▽
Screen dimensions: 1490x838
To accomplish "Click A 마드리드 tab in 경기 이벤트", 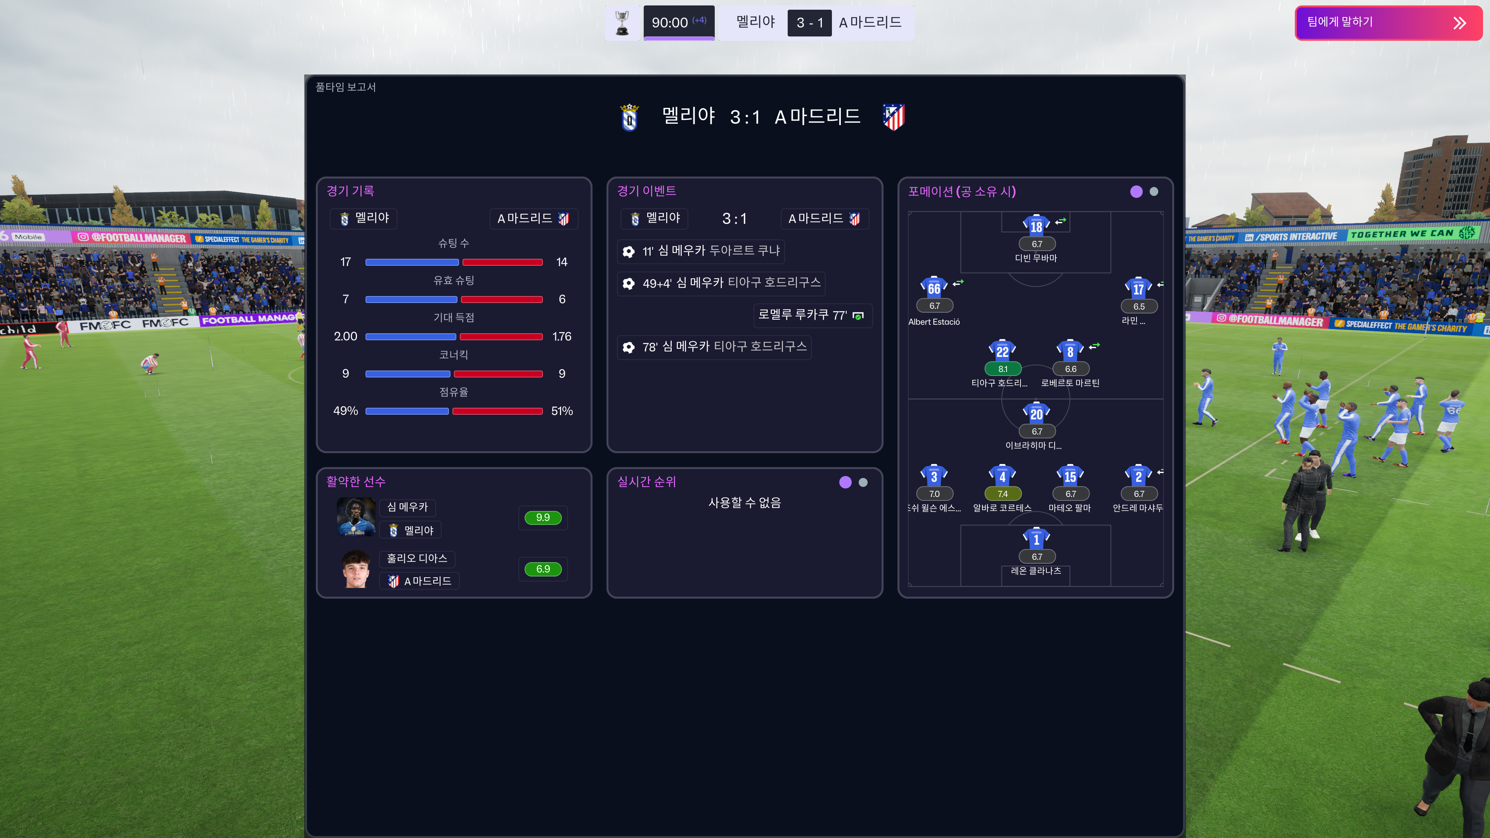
△
▽
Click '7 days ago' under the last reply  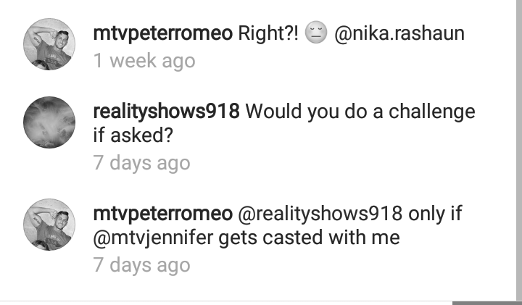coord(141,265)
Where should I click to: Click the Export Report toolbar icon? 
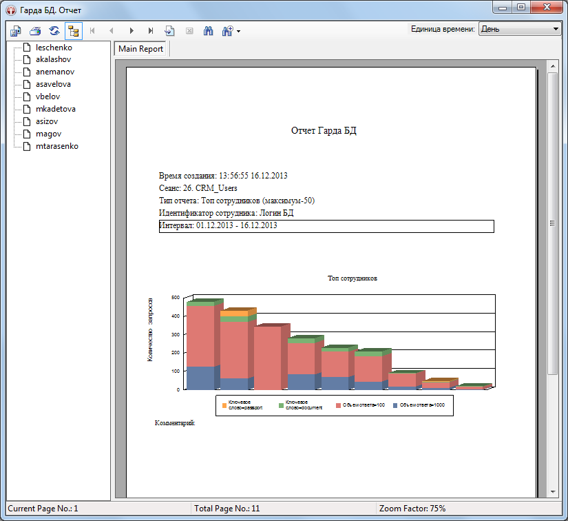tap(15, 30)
△
▽
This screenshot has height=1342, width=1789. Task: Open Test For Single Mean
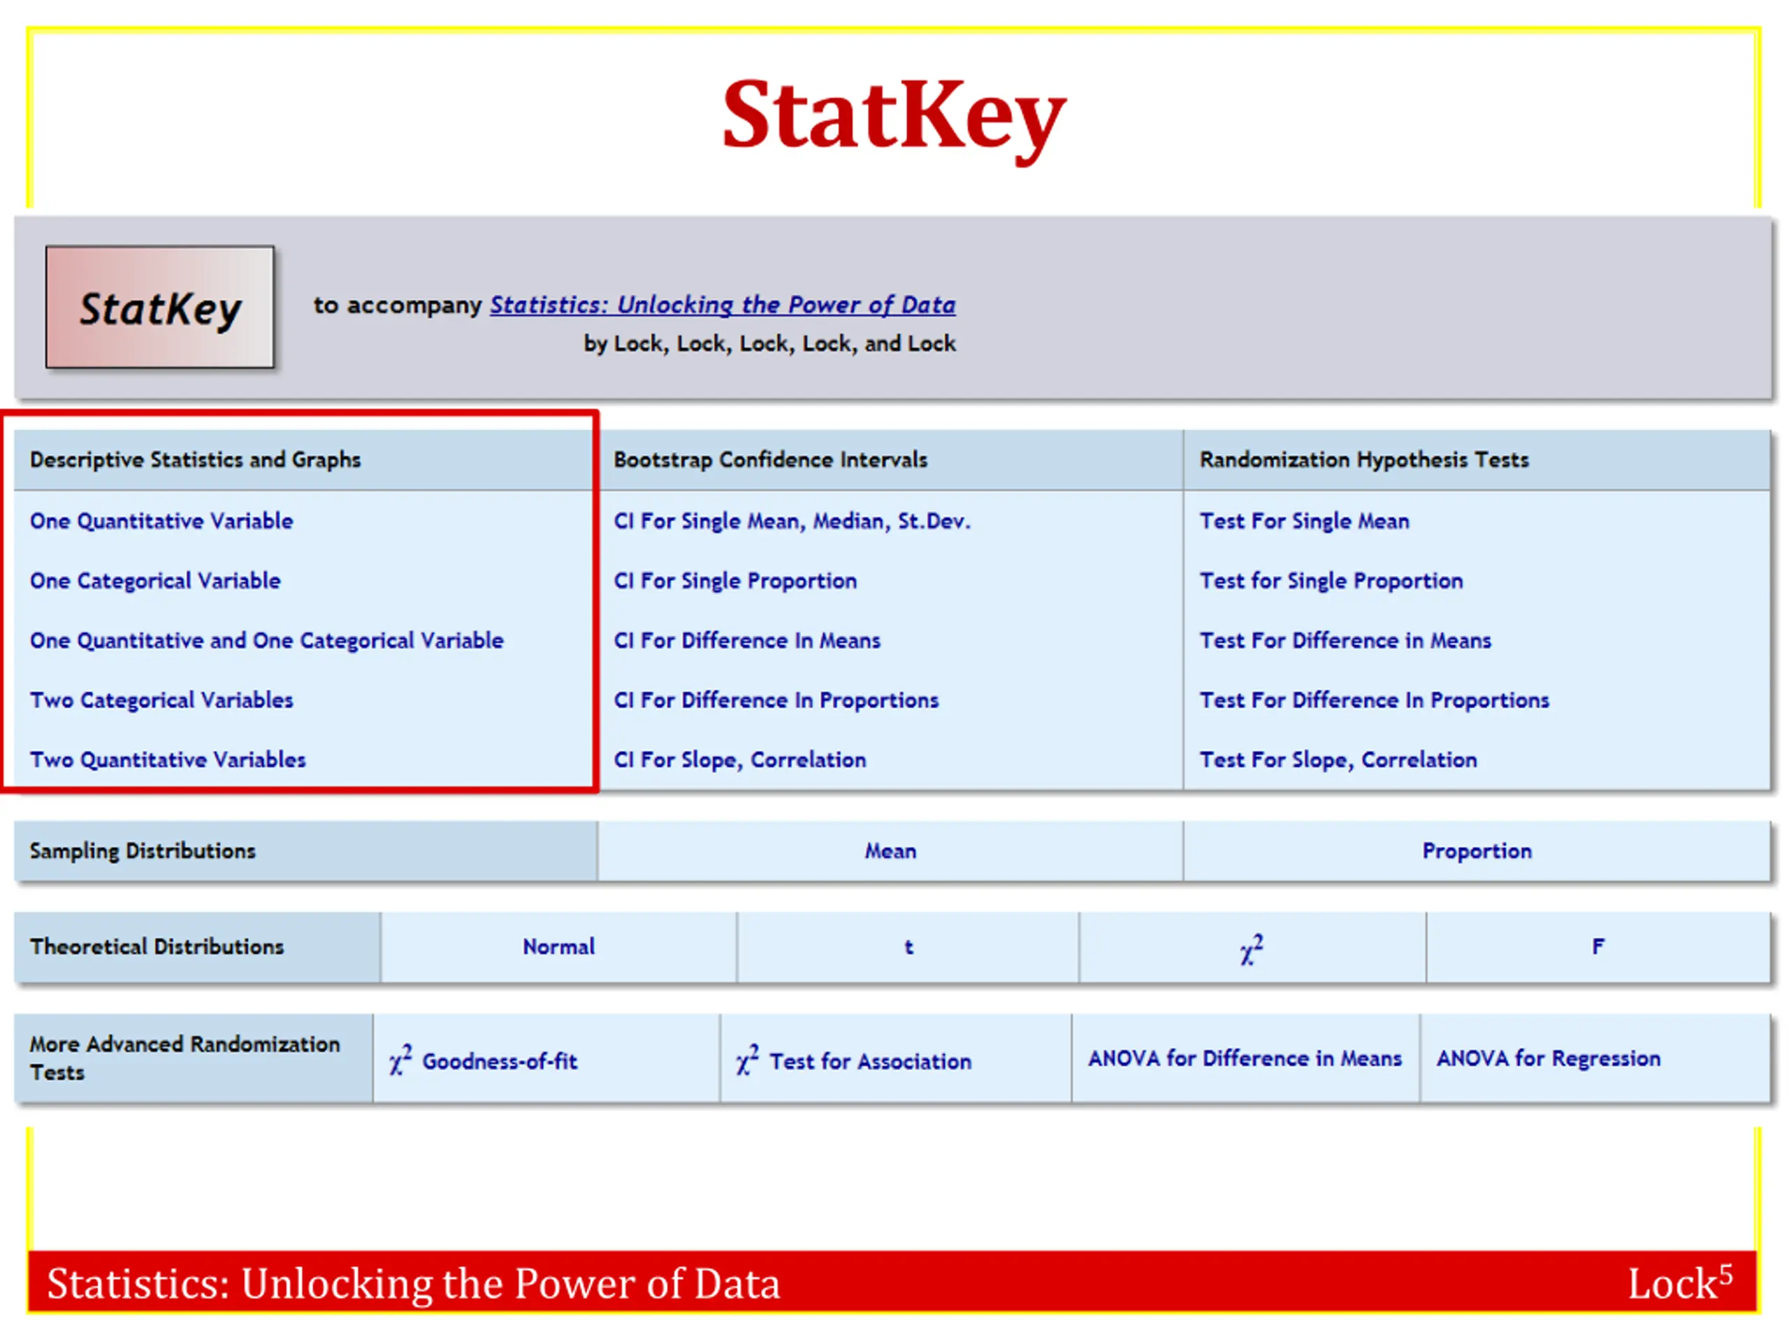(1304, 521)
△
Task directions >>
Render only the part of the records that opens with the line containing "Where should I" and closes with the line containing "tap(15, 30)", both lines included, as a two-column CSV with the header instruction,location. Give one row per record, put each field in double quotes, replace line breaks with spaces, and leave the pictures out.

Task answer >>
instruction,location
"Where should I click to: Click the Export Report toolbar icon?","tap(15, 30)"